A UE financiou a produção de vacinas, comprou-as antecipadamente, mas abdicou de quaisquer direitos de propriedade, deixando nas mãos das multinacionais farmacêuticas a gestão integral do processo.

Um trabalhador da saúde prepara uma seringa com uma dose da vacina da Pfizer-BioNTech contra a Covid-19, no Hospital do Santo Espírito, em Roma, Itália, a 2 de Janeiro de 2021
CréditosFabio Frustaci / EPA

No âmbito do combate à pandemia de Covid-19, a vacinação é essencial para salvar vidas e também um elemento estruturante da retoma da actividade económica e social, num quadro em que se exige que as vacinas cheguem a todos os países, sem exclusões.

Portugal é uma das vítimas da falta de vacinas na União Europeia (UE), resultante dos constrangimentos na produção anunciados pelas farmacêuticas.

Recorde-se, a UE não só financiou a investigação e a produção de vacinas, como também as comprou antecipadamente, embora abdicando de quaisquer direitos de propriedade e deixando nas mãos das multinacionais farmacêuticas a gestão integral do processo de produção e comercialização, ao sabor dos seus interesses comerciais. Aliás, não será por acaso que a Comissão Europeia se tem recusado a divulgar todos os elementos dos contratos que assinou com as multinacionais farmacêuticas.

Os países, nomeadamente Portugal, não podem ficar prisioneiros dos interesses das multinacionais farmacêuticas, que, em contraponto com a lentidão no fornecimento de vacinas, continuam a aumentar os seus lucros milionários.

A realidade com que nos confrontamos é que a grande dificuldade na vacinação está na falta de vacinas devido à falha de compromisso das farmacêuticas relativamente às entregas com que se tinham comprometido contratualmente.

Nesse sentido, são necessárias medidas de defesa do interesse público que permitam, nomeadamente, que a saúde pública prevaleça sobre os direitos de propriedade intelectual para que se possam produzir vacinas nos laboratórios preparados e nos vários países.
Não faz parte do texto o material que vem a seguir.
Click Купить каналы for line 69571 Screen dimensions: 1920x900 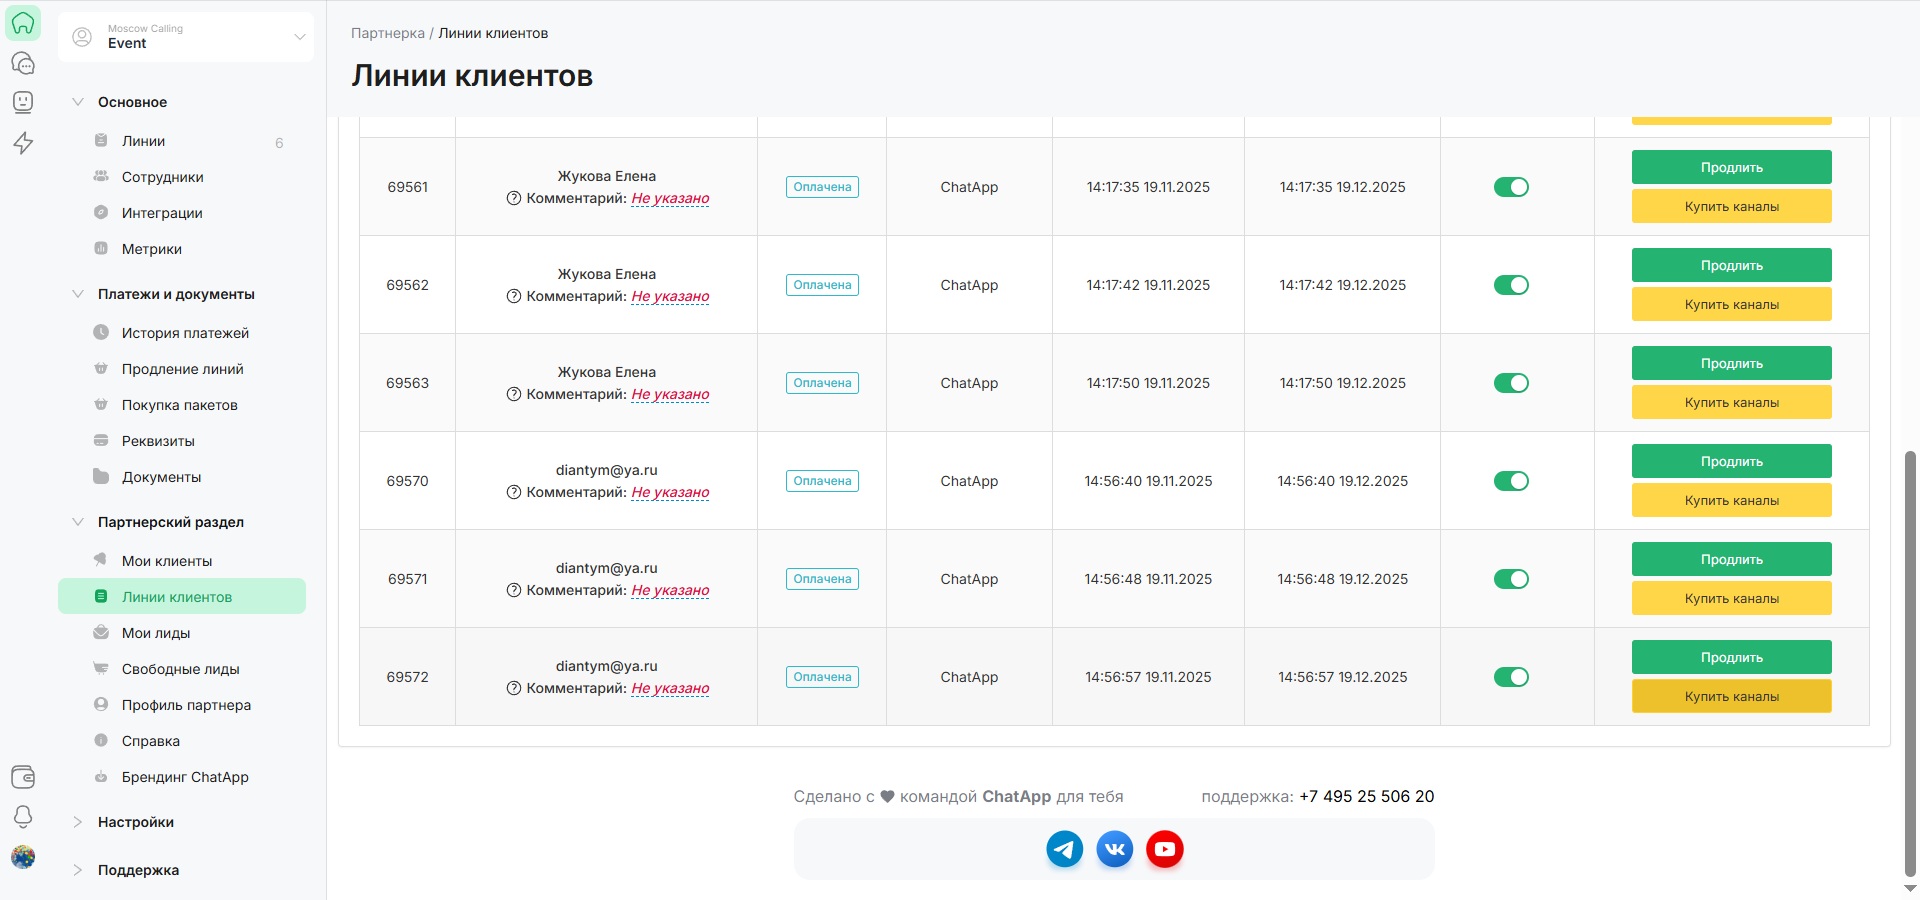coord(1731,598)
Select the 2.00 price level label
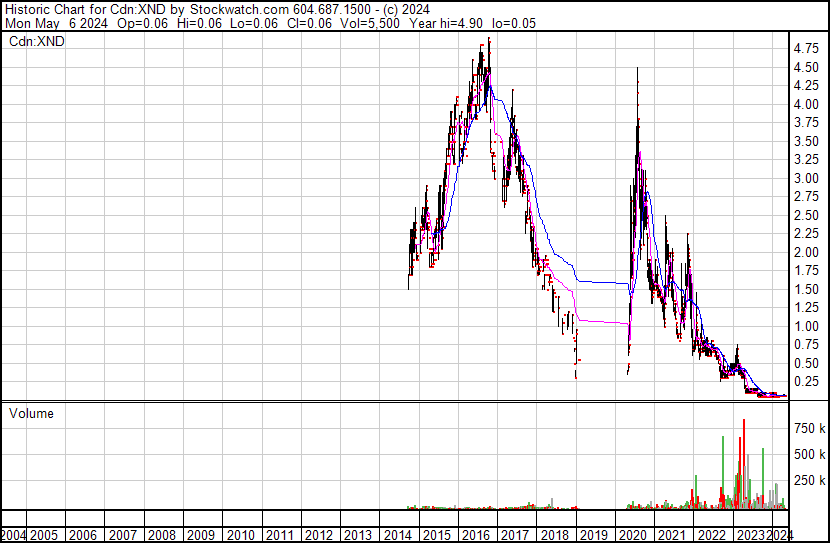 805,252
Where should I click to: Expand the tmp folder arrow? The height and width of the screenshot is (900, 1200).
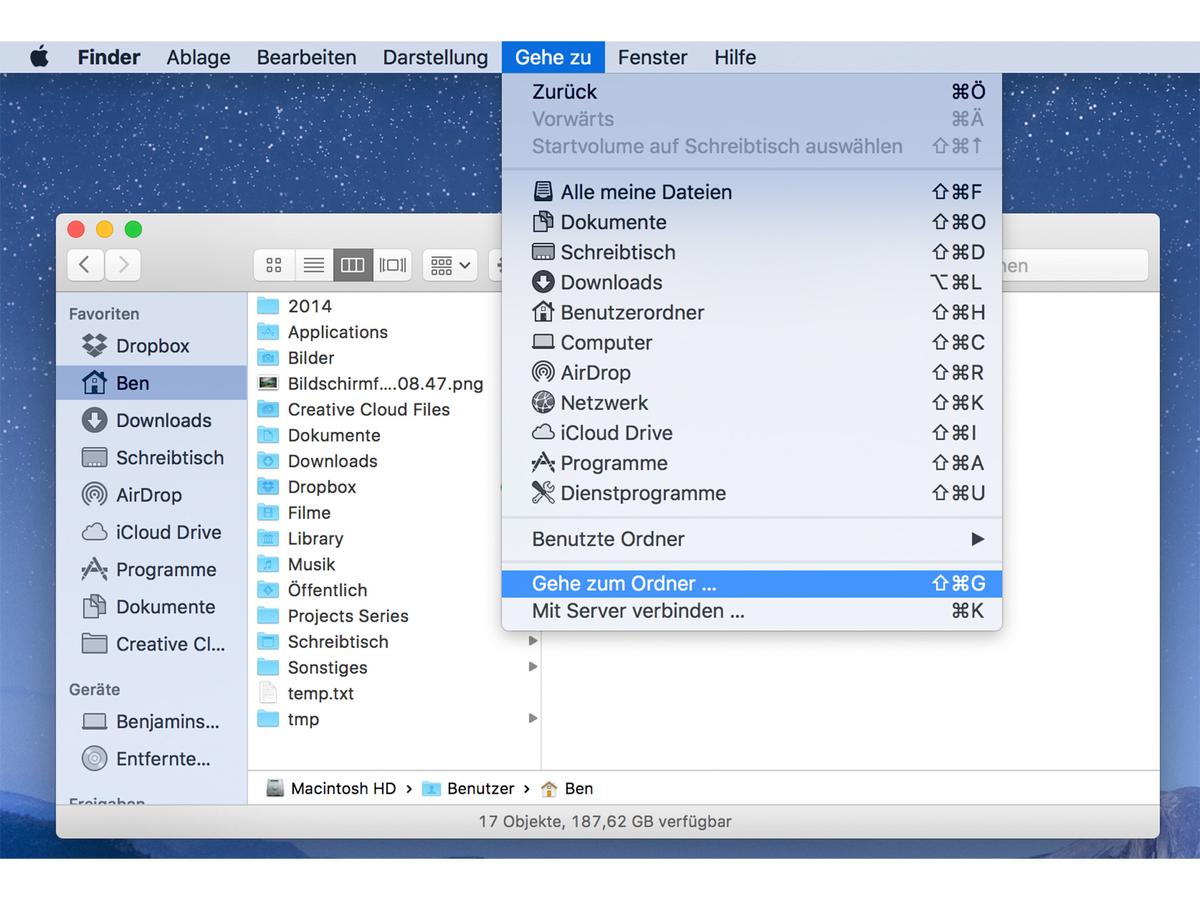533,719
Para isso, é urgente libertar as patentes a preços razoáveis, seja através de uma negociação ou usando mecanismos legais existentes para o efeito.
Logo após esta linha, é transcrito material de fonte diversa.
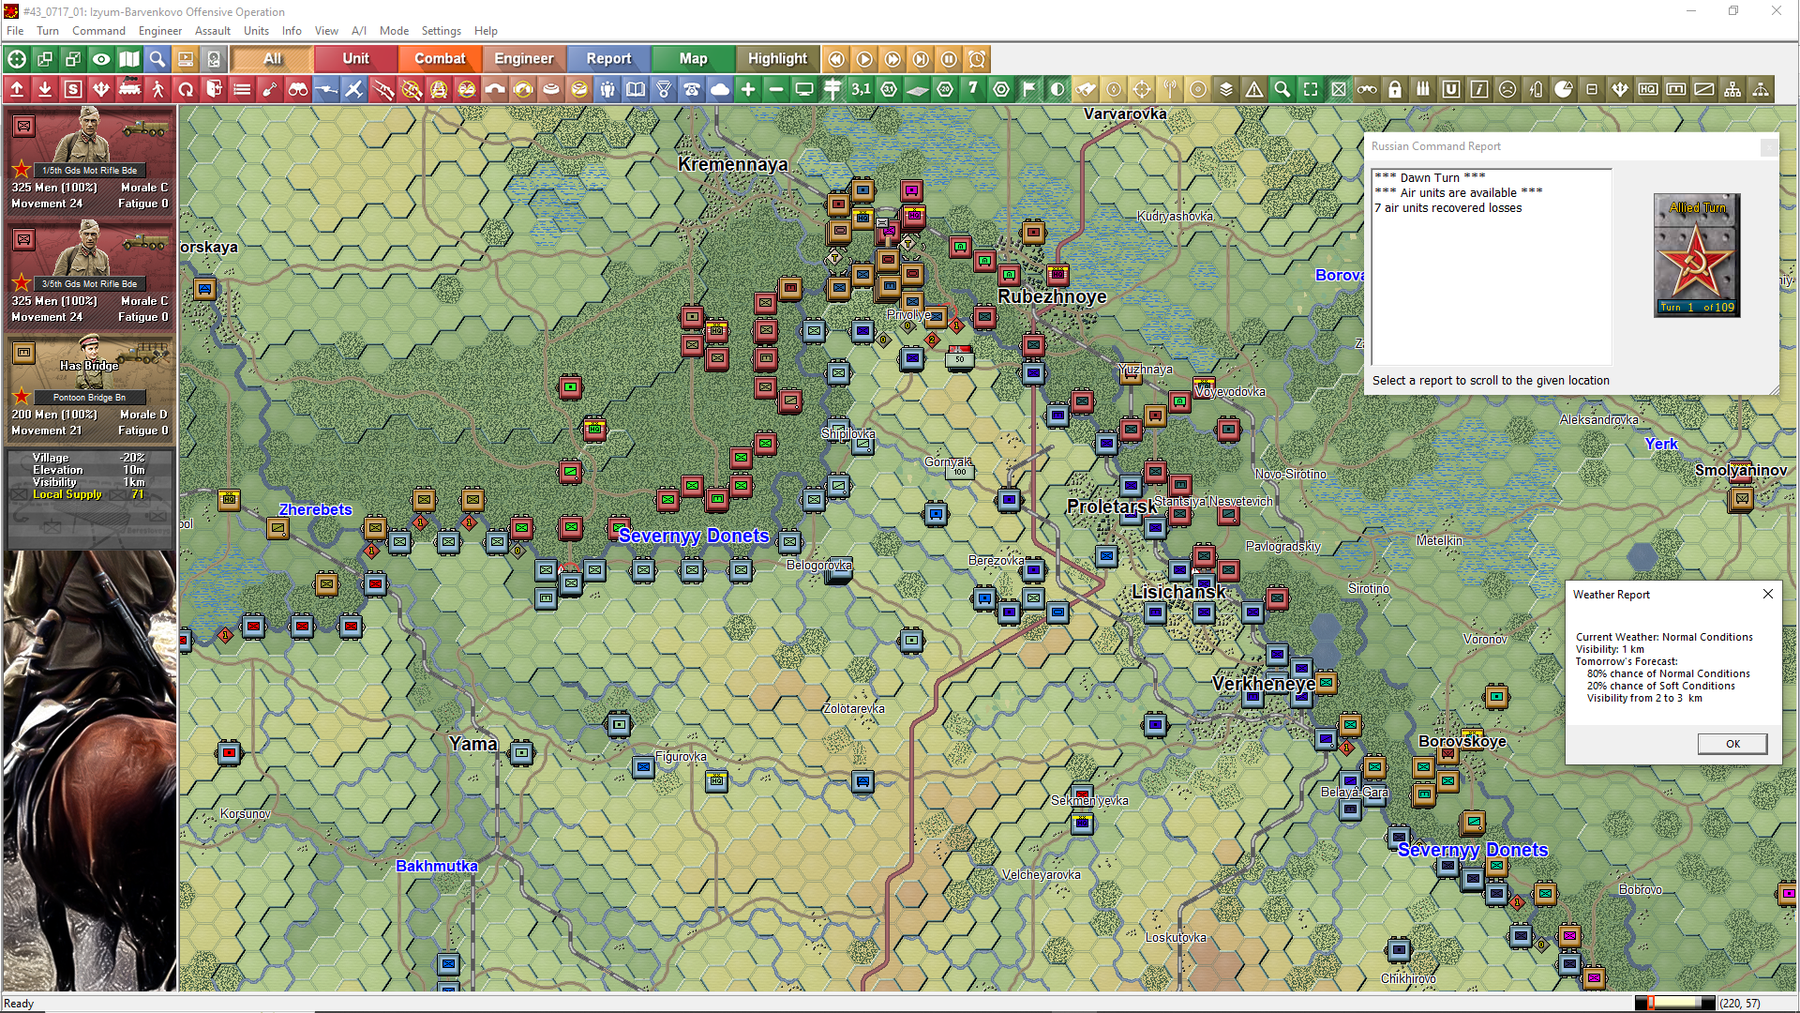Expand the Units menu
Não se pode também esquecer que, para além das vacinas desenvolvidas pelos laboratórios farmacêuticos financiados e contratualizados pela UE, já existem outras, e cerca de duas centenas estão em desenvolvimento em vários países. Algumas destas vacinas têm fabrico autorizado em países diferentes daqueles em que foram desenvolvidas, mediante acordos e sem custos astronómicos de patentes.

Considerando que vários países da UE anunciaram a intenção de diversificar opções de compra de vacinas, para além das disponibilizadas pela UE, Portugal deve também, rapidamente, procurar adquirir vacinas noutros países, num processo que crie ainda condições para garantir a produção nacional neste domínio.

A produção de vacinas contra a Covid-19, em menos de um ano, constituiu um enorme feito da ciência, assente no financiamento público de investigação e desenvolvimento, e na contribuição de milhares de cientistas, médicos e enfermeiros.

Eis a razão pela qual as vacinas devem ser consideradas um bem público mundial, acessível a todos.